The dataset will play a key role in evaluating global models used to predict how our oceans will influence future climate change.
With the demand for action on climate change louder than ever before, scientific evidence such as this underpins policy on combating climate change – as being highlighted at the current UN COP25 Climate Change Conference in Madrid, Spain.
Monitoring the skin, or surface, temperature of the world’s oceans is important for climate science, with the United Framework Convention on Climate Change considering it as an essential climate variable.
Exchanges of heat and water vapour between the ocean and the atmosphere influence the generation and intensity of tropical hurricanes and can also modify regional weather patterns, causing serious drought and flood events by diverting storms – a key signature of the El Niño and Indian Ocean dipole climate phenomena.
By raising the humidity and warming the overlying atmosphere, sea-surface temperatures exert a major influence on global climate, driving the wind and ocean circulation systems that distribute heat energy from the equator to the poles. Circulation systems for instance account for northern Europe’s generally mild conditions compared with other locations at the same latitude.
Chris Merchant from the University of Reading, UK, who leads the research project, said, “When looking to detect climate signals, scientists need assurance that the observation data are the most accurate possible.
"The observations are highly stable throughout the record, with the uncertainty in the global trend estimated to be no more than 0.03 degrees per year. This means that a measurement taken in 1981 can be confidently compared with data from the end of the record 37 years later.”
A final defining quality of the dataset stands in how it is calibrated. Instead of using in situ data, from sensor-laden buoys that drift across the world’s oceans, this dataset is referenced against the series of along-track scanning radiometers satellite sensors.
According to Professor Merchant, “This makes the dataset highly independent from time series derived from ships and buoys.
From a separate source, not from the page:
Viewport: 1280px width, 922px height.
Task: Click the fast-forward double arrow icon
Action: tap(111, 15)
When we see similar climate signals in data collected from space and on Earth, we can be very sure they truly reflect what happened in nature.”
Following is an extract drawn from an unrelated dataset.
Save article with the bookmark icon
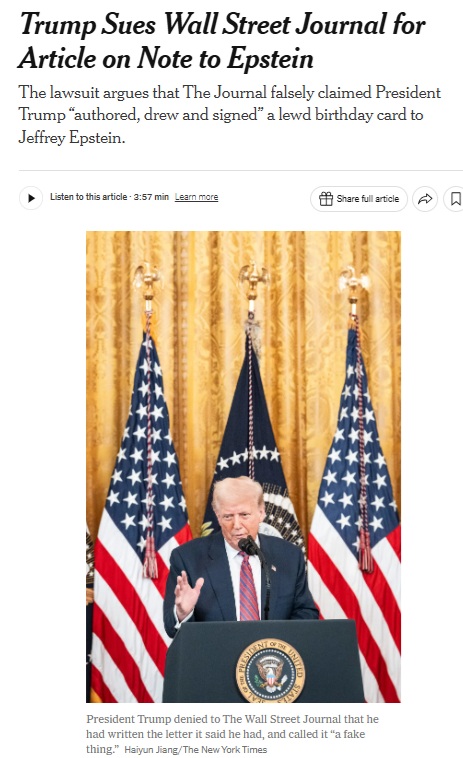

The climate data record is freely available from ESA’s Climate Change Initiative’s open data portal at different processing levels, allowing users to investigate specific phenomena in detail or to take a global, long-term view.
ESA’s director of Earth observation programmes, Josef Aschbacher, added, “Thousands of representatives from governments, international organisations, UN agencies and NGOs are currently taking part in COP25 to calve out the next steps on combating climate change – an issue we take extremely seriously at ESA. The satellite data we and other space agencies provide are fundamental in understanding how our world is changing so that vital polices such as these can be adopted.”